>>>>>

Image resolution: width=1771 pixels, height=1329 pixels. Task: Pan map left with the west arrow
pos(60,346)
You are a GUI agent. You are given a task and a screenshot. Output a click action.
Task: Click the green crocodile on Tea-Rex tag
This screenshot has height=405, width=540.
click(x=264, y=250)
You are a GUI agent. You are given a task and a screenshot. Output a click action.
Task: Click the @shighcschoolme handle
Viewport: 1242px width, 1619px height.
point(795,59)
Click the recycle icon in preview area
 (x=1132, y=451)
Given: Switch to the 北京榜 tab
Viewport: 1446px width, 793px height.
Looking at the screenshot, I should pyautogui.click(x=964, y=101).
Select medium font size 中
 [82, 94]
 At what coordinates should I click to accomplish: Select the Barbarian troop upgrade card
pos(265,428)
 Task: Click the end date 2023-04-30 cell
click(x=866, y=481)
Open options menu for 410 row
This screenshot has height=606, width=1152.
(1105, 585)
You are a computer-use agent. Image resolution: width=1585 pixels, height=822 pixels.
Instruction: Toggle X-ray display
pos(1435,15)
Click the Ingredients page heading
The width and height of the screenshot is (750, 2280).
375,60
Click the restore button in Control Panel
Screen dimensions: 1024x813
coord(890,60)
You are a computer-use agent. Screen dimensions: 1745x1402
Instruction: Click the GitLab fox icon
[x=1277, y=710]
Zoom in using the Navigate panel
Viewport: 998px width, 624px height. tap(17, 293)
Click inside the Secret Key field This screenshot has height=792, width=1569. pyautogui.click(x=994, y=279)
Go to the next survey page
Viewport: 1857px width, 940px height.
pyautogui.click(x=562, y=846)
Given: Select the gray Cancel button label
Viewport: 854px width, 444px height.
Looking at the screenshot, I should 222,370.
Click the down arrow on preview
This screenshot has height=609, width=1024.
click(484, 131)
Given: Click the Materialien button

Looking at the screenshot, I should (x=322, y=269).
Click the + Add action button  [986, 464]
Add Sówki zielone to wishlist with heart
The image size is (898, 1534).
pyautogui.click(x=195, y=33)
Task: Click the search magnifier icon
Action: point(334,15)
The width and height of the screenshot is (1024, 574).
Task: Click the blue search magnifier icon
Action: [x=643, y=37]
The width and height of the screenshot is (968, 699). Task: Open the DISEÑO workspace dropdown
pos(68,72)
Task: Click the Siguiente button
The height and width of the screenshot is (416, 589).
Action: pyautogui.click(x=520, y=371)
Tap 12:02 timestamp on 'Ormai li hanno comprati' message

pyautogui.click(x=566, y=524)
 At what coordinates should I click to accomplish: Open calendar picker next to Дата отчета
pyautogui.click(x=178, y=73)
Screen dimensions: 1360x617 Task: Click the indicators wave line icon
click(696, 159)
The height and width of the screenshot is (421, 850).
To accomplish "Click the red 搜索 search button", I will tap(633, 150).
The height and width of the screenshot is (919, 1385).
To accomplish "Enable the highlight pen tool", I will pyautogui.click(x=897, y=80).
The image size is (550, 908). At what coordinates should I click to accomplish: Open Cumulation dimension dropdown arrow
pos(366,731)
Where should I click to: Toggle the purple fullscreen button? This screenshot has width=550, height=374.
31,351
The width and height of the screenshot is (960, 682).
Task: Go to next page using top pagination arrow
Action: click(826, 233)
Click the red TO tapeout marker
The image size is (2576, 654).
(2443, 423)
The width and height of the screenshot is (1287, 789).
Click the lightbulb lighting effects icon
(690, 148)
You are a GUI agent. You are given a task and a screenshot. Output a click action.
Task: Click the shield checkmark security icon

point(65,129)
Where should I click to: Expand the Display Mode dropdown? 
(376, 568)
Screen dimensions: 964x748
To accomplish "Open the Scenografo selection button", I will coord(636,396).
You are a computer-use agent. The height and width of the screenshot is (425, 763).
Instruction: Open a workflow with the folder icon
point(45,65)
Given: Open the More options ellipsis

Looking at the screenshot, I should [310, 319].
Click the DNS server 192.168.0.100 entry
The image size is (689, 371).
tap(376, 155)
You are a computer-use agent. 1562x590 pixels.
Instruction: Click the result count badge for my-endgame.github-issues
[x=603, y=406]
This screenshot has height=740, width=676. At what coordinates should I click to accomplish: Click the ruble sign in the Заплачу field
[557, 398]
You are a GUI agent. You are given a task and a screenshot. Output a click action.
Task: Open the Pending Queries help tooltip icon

<<<<<

> _About this task_
Output should match, line for line, the stretch of the material above from the line holding "Screen dimensions: 1360x617" through the line holding "The height and width of the screenshot is (919, 1385).".

> _Output of the task_
Screen dimensions: 1360x617 Task: Click the indicators wave line icon
click(696, 159)
The height and width of the screenshot is (421, 850).
To accomplish "Click the red 搜索 search button", I will tap(633, 150).
The height and width of the screenshot is (919, 1385).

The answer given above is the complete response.